> **INPUT MATERIAL**:
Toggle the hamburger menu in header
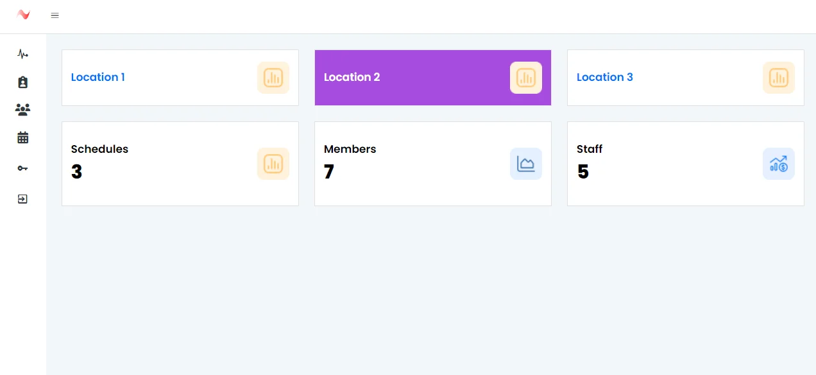Screen dimensions: 816x375 pos(55,15)
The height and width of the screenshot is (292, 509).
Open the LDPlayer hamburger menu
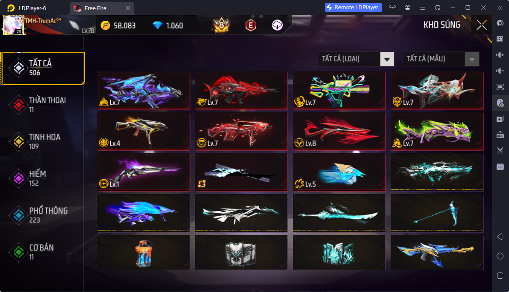click(422, 8)
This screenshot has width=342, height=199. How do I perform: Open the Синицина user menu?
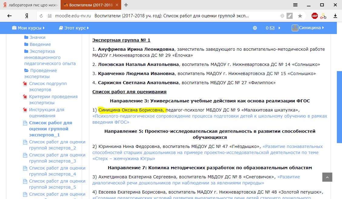click(x=308, y=28)
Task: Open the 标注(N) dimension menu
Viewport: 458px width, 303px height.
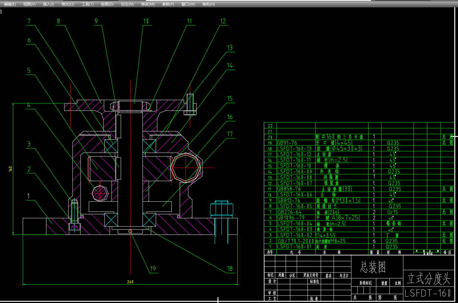Action: point(127,4)
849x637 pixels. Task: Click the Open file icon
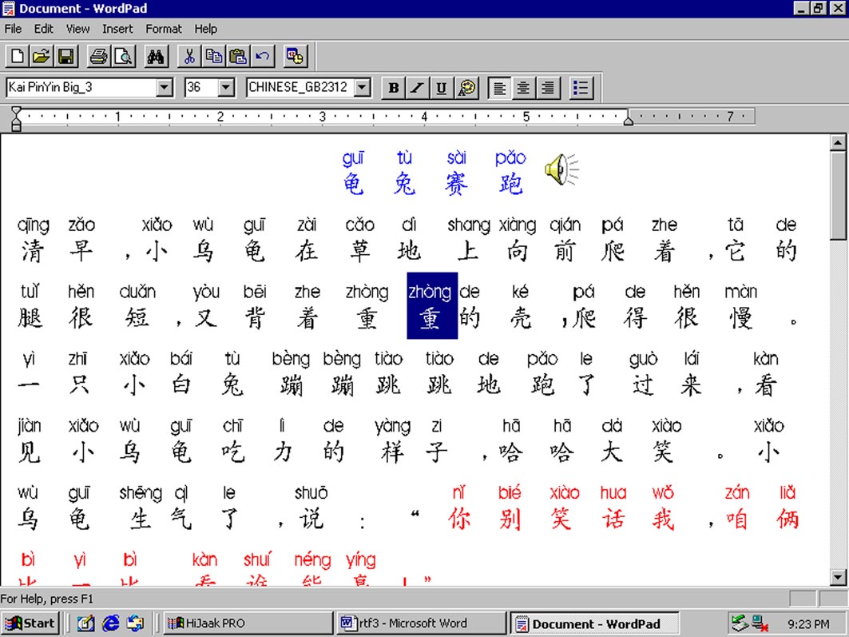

> **WHAT YOU SHOULD DO**: Please write out all the data word for word, but keep every picture out.

> **ANSWER FOR THIS EXERCISE**:
Toggle the hamburger menu in header
Screen dimensions: 816x375 pos(55,15)
The height and width of the screenshot is (292, 509).
Open the LDPlayer hamburger menu
click(422, 8)
This screenshot has width=342, height=199. How do I perform: Open the Синицина user menu?
click(x=308, y=28)
Task: Open the 标注(N) dimension menu
Viewport: 458px width, 303px height.
Action: point(127,4)
849x637 pixels. Task: Click the Open file icon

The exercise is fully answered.